EXERCISE SET:
A - According to the mantis forum thread, how many weeks after maturity does a female normally lay an ooth?
B - Name every user who posted in the mantis forum thread.
C - From the mantis forum thread, quote the passage starting with "September 16 and" and going on through "a week ago.".

EXTRACT:

........

# Time to lay ooth?



## pizzuti (Sep 11, 2007)

I have one wild-caught European female who became an adult about a month and a half ago. She is very fat, and hasn't eaten anything in over two weeks; I'm assuming its because there's no room in her abdomen for more food. She used to eat voraciously, and slowly cut back to eating only parts of her prey and then nothing as her abdomen became taught. She mated about 2 weeks ago, and I am waiting for her to lay her first ooth.

In mid-September we're getting close to the first frost here, and I'm assuming the vast majority of mantids in the wild are laying their ooths. But mine, in her very well-fed and hospitable environment, hasn't done it yet. How long does it normally take? I am hoping she's very close, but 45 - 50 days in to adulthood seems like a long time to wait.


----------



## Ben.M (Sep 11, 2007)

It normaly takes 8 weeks after maturity that the female will lay an ooth so got about a week to go


----------



## hibiscusmile (Sep 11, 2007)

I mated mine a week ago and they have just started to lay, One died yesterday without making ooth. Do not know why, The others are still eating.


----------



## pizzuti (Sep 11, 2007)

How long after reaching adulthood did that happen?


----------



## pizzuti (Sep 16, 2007)

September 16 and still no ooth...

She's still not eating, either, but looks and seems very healthy otherwise. She doesn't seem to be quite as fat as she was a week ago.


----------



## Rick (Sep 16, 2007)

Just don't worry about it. She will lay it when she is ready. People tend to worry way too much about their mantids.


----------



## Nick Barta (Sep 16, 2007)

Amen!


----------

........

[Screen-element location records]
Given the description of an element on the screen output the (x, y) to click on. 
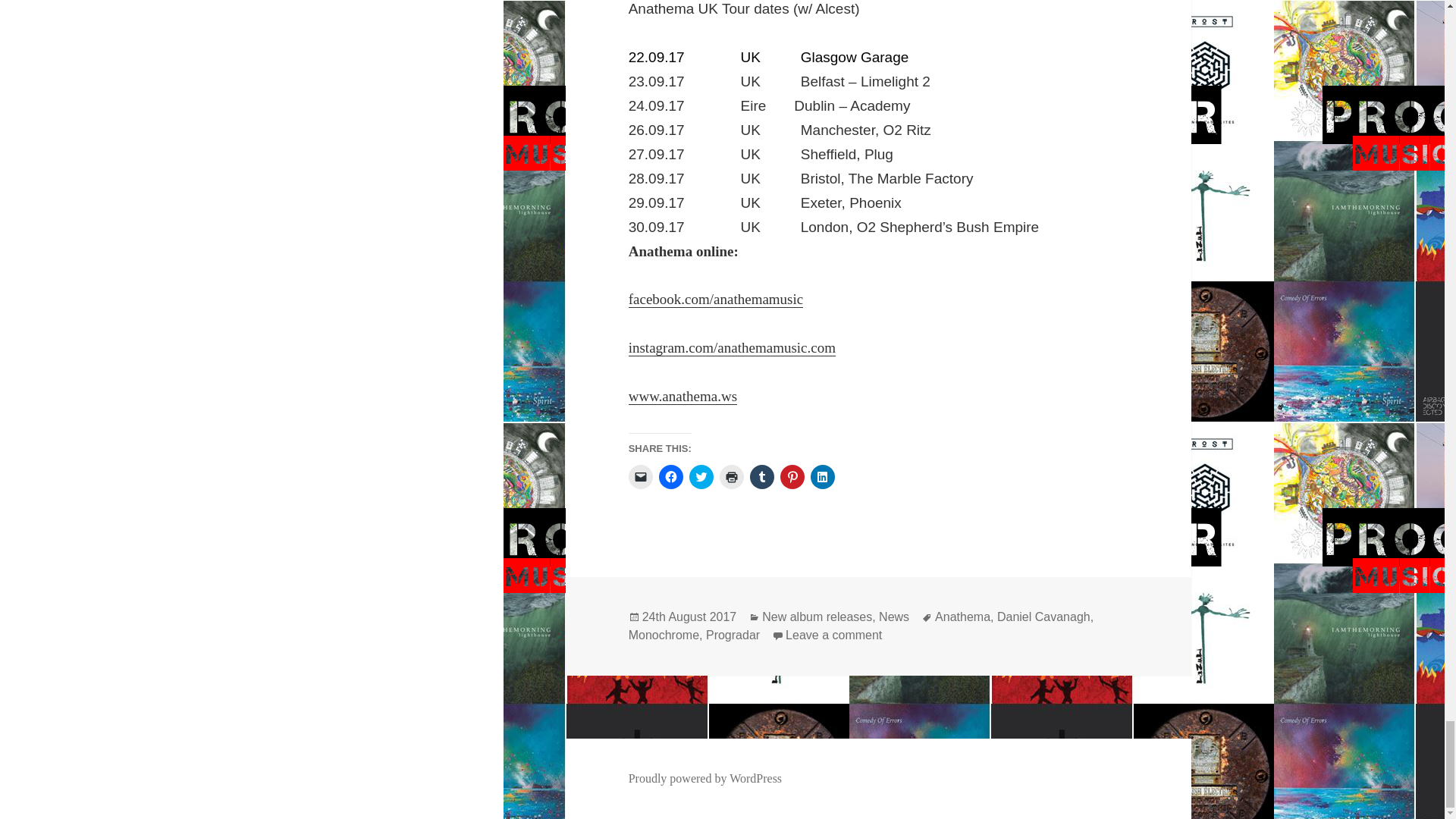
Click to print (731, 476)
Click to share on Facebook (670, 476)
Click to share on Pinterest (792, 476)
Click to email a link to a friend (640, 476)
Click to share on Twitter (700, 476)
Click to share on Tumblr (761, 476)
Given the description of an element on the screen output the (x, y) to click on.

........

ANSWERS BELOW:
A - Eight weeks.

B - pizzuti, Ben.M, hibiscusmile, Rick, Nick Barta

C -
September 16 and still no ooth...

She's still not eating, either, but looks and seems very healthy otherwise. She doesn't seem to be quite as fat as she was a week ago.